System tables for troubleshooting data loads

The following Amazon Redshift system tables can be helpful in troubleshooting data load issues:

  • Query STL_LOAD_ERRORS to discover the errors that occurred during specific loads.

  • Query STL_FILE_SCAN to view load times for specific files or to see if a specific file was even read.

  • Query STL_S3CLIENT_ERROR to find details for errors encountered while transferring data from Amazon S3.

To find and diagnose load errors
  1. Create a view or define a query that returns details about load errors. The following example joins the STL_LOAD_ERRORS table to the STV_TBL_PERM table to match table IDs with actual table names.

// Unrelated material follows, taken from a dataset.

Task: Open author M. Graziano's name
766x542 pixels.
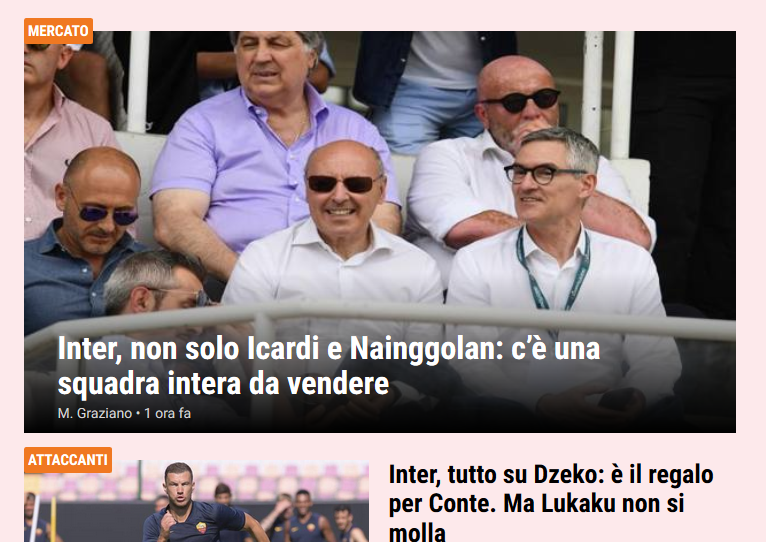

    create view loadview as (select distinct tbl, trim(name) as table_name, query, starttime, trim(filename) as input, line_number, colname, err_code, trim(err_reason) as reason from stl_load_errors sl, stv_tbl_perm sp where sl.tbl = sp.id);
  2. Set the MAXERRORS option in your COPY command to a large enough value to enable COPY to return useful information about your data. If the COPY encounters errors, an error message directs you to consult the STL_LOAD_ERRORS table for details.

  3. Query the LOADVIEW view to see error details. For example:

    select * from loadview where table_name='venue';
    tbl | table_name | query | starttime --------+------------+-------+---------------------------- 100551 | venue | 20974 | 2013-01-29 19:05:58.365391 | input | line_number | colname | err_code | reason +----------------+-------------+-------+----------+--------------------- | venue_pipe.txt | 1 | 0 | 1214 | Delimiter not found
  4. Fix the problem in the input file or the load script, based on the information that the view returns. Some typical load errors to watch for include:

    • Mismatch between data types in table and values in input data fields.

    • Mismatch between number of columns in table and number of fields in input data.

    • Mismatched quotation marks. Amazon Redshift supports both single and double quotation marks; however, these quotation marks must be balanced appropriately.

    • Incorrect format for date/time data in input files.

    • Out-of-range values in input files (for numeric columns).

    • Number of distinct values for a column exceeds the limitation for its compression encoding.